> **Material to process**:
• • • • • • •
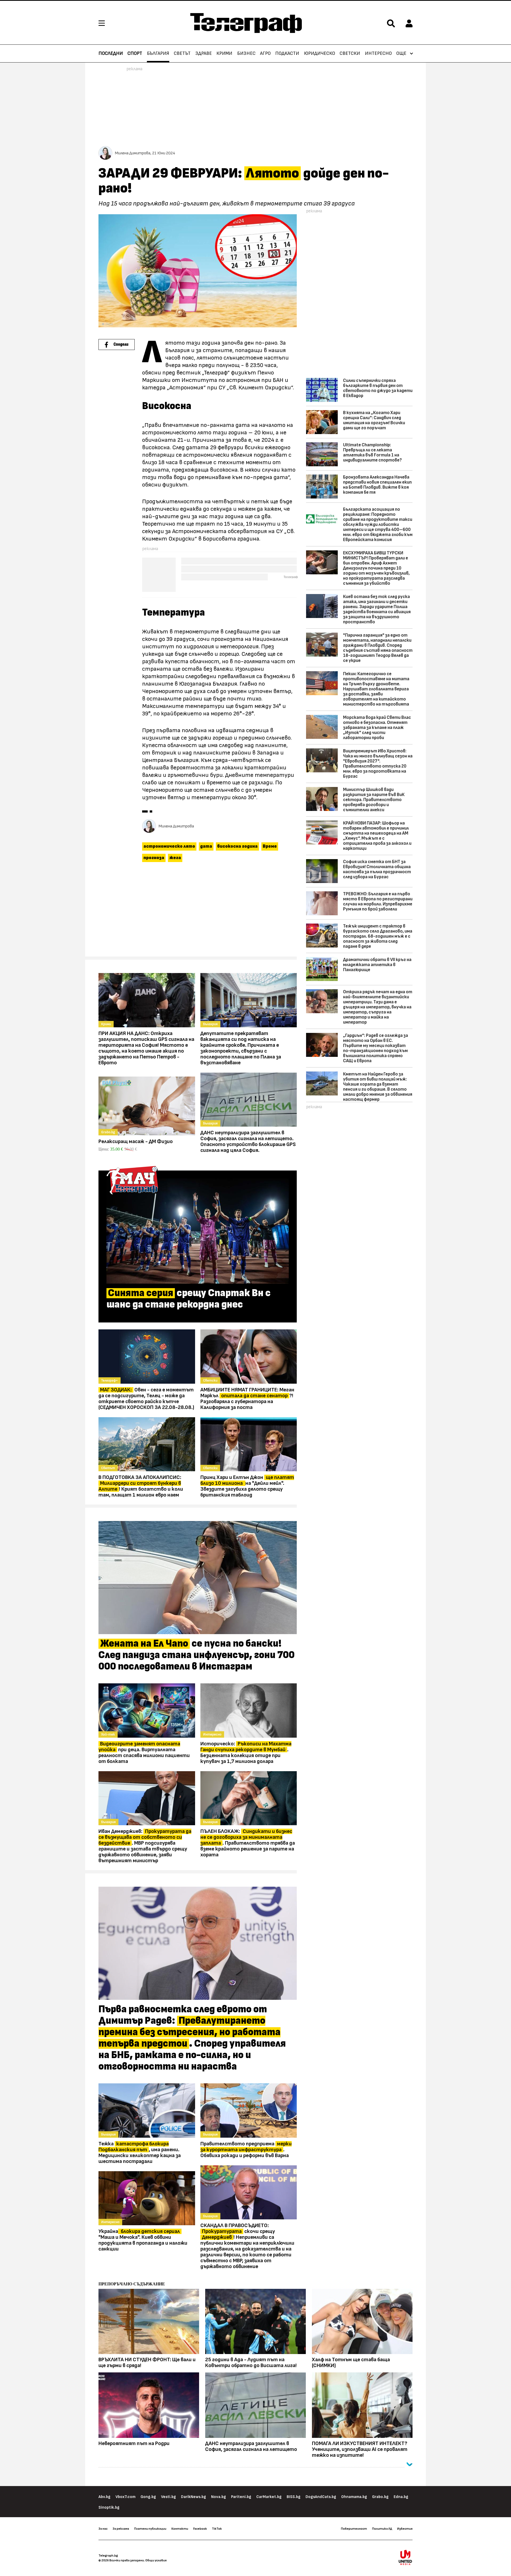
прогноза (153, 857)
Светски (350, 53)
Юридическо (319, 53)
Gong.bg (148, 2497)
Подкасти (287, 53)
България (158, 53)
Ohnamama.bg (354, 2497)
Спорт (134, 53)
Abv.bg (104, 2497)
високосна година (237, 846)
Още (401, 53)
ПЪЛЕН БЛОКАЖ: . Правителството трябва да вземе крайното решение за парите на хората (247, 1843)
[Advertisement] (197, 912)
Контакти (179, 2528)
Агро (265, 53)
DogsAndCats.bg (321, 2497)
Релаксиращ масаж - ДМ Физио (135, 1141)
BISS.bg (293, 2497)
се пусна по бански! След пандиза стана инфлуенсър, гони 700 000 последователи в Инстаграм (196, 1655)
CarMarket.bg (269, 2497)
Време (270, 846)
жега (175, 857)
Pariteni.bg (241, 2497)
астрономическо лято (169, 846)
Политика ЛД (382, 2528)
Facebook (200, 2528)
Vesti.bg (168, 2497)
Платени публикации (150, 2528)
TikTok (217, 2528)
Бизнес (246, 53)
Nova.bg (218, 2497)
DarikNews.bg (193, 2497)
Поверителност (354, 2528)
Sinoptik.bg (108, 2507)
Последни (110, 53)
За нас (103, 2528)
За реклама (121, 2528)
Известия (405, 2528)
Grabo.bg (380, 2497)
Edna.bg (401, 2497)
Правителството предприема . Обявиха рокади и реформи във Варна (246, 2149)
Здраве (203, 53)
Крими (224, 53)
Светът (182, 53)
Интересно (378, 53)
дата (206, 846)
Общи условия (156, 2560)
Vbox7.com (125, 2497)
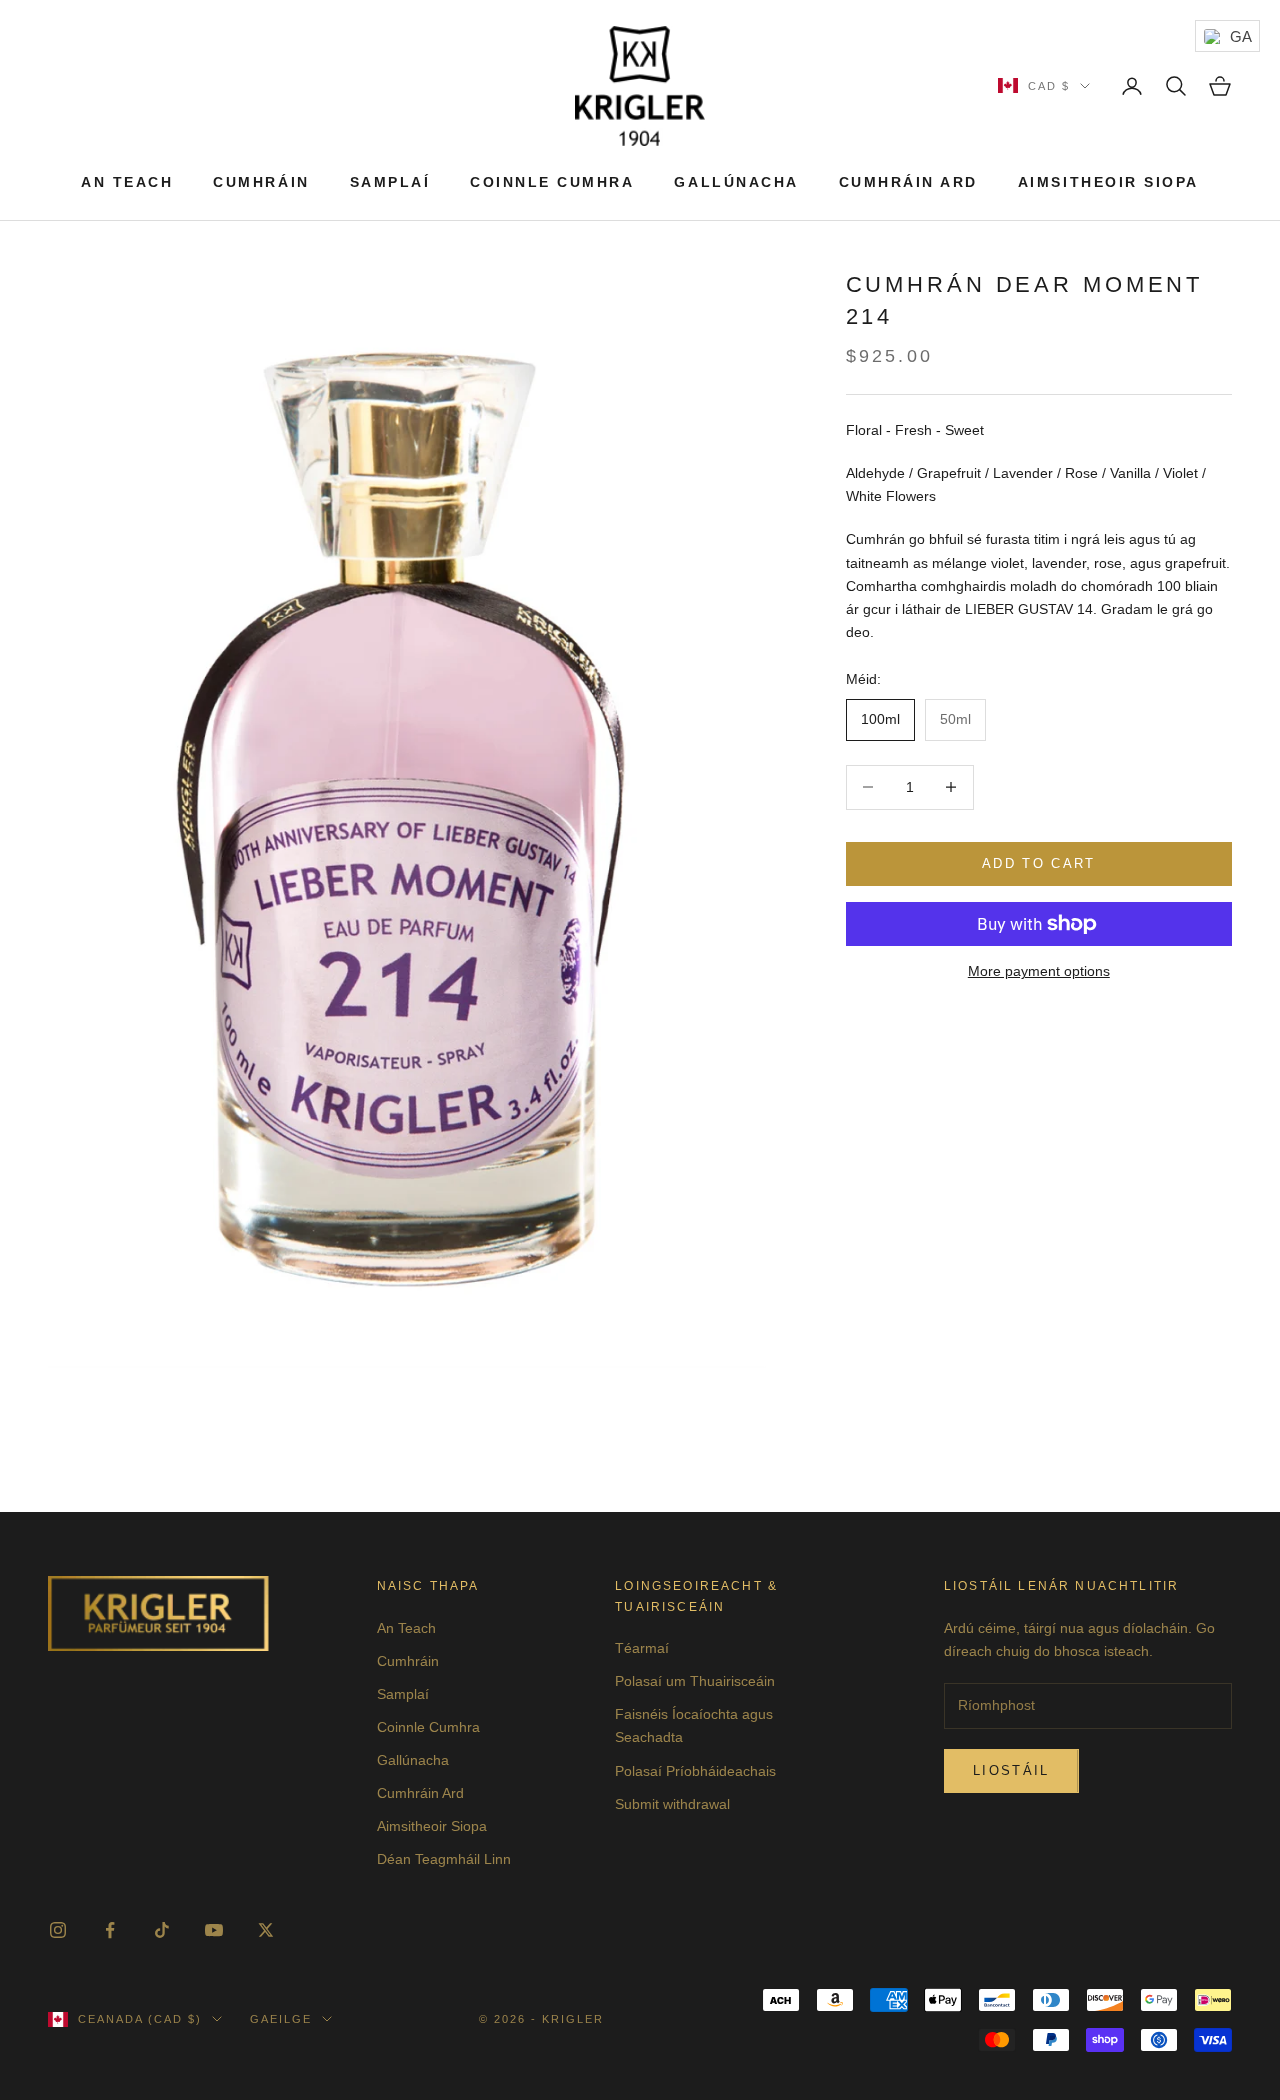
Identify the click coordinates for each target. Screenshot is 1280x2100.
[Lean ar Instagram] (58, 1930)
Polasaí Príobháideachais (695, 1771)
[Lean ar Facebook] (110, 1930)
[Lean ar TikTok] (162, 1930)
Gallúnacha (736, 182)
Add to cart (1039, 863)
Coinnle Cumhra (552, 182)
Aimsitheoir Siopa (1108, 182)
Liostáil (1011, 1770)
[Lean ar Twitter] (266, 1930)
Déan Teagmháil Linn (444, 1859)
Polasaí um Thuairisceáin (695, 1681)
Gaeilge (281, 2019)
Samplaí (390, 182)
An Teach (127, 182)
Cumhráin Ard (908, 182)
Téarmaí (642, 1648)
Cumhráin (261, 182)
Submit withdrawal (672, 1804)
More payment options (1039, 971)
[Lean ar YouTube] (214, 1930)
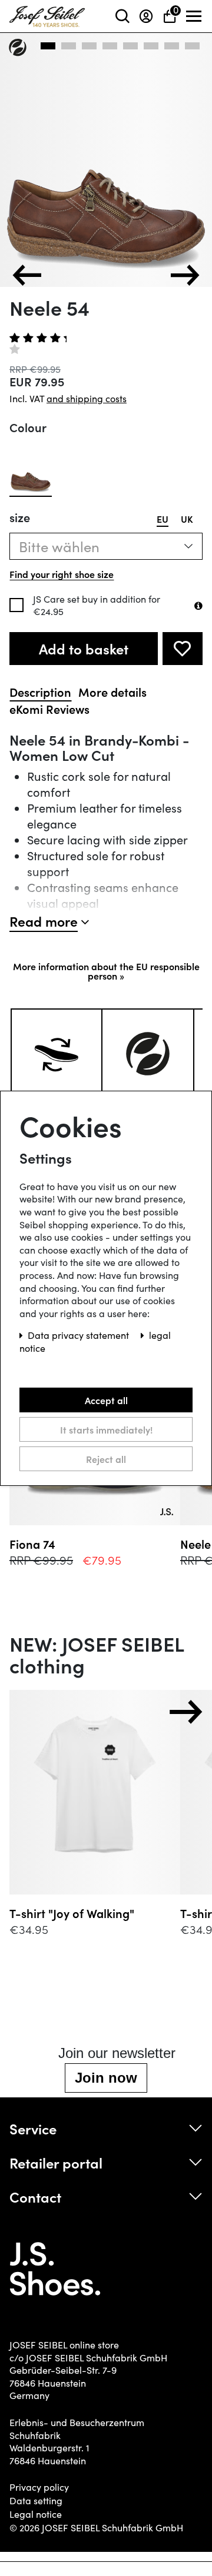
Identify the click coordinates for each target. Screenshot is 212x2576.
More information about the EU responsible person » (106, 970)
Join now (106, 2078)
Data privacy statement (79, 1335)
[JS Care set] (198, 605)
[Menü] (194, 16)
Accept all (106, 1399)
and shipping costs (87, 398)
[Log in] (146, 16)
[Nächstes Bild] (185, 275)
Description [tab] (40, 692)
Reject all (106, 1458)
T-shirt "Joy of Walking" (71, 1913)
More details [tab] (112, 692)
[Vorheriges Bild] (27, 275)
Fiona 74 (32, 1544)
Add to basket (83, 648)
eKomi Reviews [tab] (49, 709)
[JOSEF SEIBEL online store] (47, 14)
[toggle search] (122, 16)
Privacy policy (39, 2487)
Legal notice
• • • • • • •
> **Prompt**: What you should repeat exactly is the run of lines from the top of the listing above through the line with "Pariteni.bg (241, 2497)", without pictures.

> **Your solution**:
прогноза (153, 857)
Светски (350, 53)
Юридическо (319, 53)
Gong.bg (148, 2497)
Подкасти (287, 53)
България (158, 53)
Ohnamama.bg (354, 2497)
Спорт (134, 53)
Abv.bg (104, 2497)
високосна година (237, 846)
Още (401, 53)
ПЪЛЕН БЛОКАЖ: . Правителството трябва да вземе крайното решение за парите на хората (247, 1843)
[Advertisement] (197, 912)
Контакти (179, 2528)
Агро (265, 53)
DogsAndCats.bg (321, 2497)
Релаксиращ масаж - ДМ Физио (135, 1141)
BISS.bg (293, 2497)
се пусна по бански! След пандиза стана инфлуенсър, гони 700 000 последователи в Инстаграм (196, 1655)
CarMarket.bg (269, 2497)
Време (270, 846)
жега (175, 857)
Pariteni.bg (241, 2497)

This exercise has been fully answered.